● Exercise description: Only part of the listing is needed, namely the lines from its start through the line with "Guarda mi nombre, correo", and they should be retyped exactly.

******

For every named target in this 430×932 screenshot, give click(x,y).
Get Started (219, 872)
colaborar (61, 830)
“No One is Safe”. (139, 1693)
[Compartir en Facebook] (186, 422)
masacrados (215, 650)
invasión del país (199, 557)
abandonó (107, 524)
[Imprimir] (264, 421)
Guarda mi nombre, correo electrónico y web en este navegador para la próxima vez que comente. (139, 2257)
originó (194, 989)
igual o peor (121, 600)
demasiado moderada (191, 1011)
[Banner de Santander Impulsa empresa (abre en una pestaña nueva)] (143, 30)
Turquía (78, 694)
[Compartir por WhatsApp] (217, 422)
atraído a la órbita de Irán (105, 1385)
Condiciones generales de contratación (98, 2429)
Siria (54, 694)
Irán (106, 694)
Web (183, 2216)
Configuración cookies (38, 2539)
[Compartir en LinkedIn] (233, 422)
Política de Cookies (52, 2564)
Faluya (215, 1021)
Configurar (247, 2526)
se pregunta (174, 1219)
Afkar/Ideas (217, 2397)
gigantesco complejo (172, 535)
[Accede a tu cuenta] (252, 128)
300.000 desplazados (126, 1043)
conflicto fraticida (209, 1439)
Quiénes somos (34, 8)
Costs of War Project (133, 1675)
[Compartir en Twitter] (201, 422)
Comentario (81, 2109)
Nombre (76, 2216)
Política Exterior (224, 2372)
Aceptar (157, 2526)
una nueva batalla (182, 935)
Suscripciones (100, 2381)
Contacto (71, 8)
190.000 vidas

******

● Problem solution:
For every named target in this 430×932 screenshot, give click(x,y).
Get Started (219, 872)
colaborar (61, 830)
“No One is Safe”. (139, 1693)
[Compartir en Facebook] (186, 422)
masacrados (215, 650)
invasión del país (199, 557)
abandonó (107, 524)
[Imprimir] (264, 421)
Guarda mi nombre, correo electrónico y web en este navegador para la próxima vez que comente. (139, 2257)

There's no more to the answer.